6 That being so, Mr Lazarus submits, and I accept, the affidavit falls outside the class of documents to which the obligation of substantive law discussed in Hearne v Street relates.
7 In the joint judgment of Hayne, Heydon and Crennan JJ, the following appears at [96]:
- “Where one party to litigation is compelled, either by reason of a rule of court, or by reason of a specific order of the court, or otherwise, to disclose documents or information, the party obtaining the disclosure cannot, without the leave of the court, use it for any purpose other than that for which it was given unless it is received into evidence. The types of material disclosed to which this principle applies include documents inspected after discovery, answers to interrogatories, documents produced on subpoena, documents produced for the purposes of taxation of costs, documents produced pursuant to a direction from an arbitrator, documents seized pursuant to an Anton Piller order, witness statements served pursuant to a judicial direction and affidavits.”

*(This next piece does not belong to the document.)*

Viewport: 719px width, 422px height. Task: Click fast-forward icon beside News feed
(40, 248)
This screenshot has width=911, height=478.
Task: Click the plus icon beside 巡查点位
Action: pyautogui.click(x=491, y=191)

8 It will thus be seen that the affidavit created and filed in the circumstances to which I have referred falls outside the categories mentioned here. In particular, the opening words are not satisfied or attracted in that the plaintiffs were not "compelled, either by reason of a rule of court, or by reason of a specific order of the court, or otherwise" to put forward the information contained in the affidavit (see also Prime Finance Pty Ltd v Randall [2009] NSWSC 361 at [31] – [32]).
9 My ruling therefore is that Mr Lazarus may embark upon the course of cross-examination he proposes without departing from the obligation of substantive law discussed in Hearne v Street.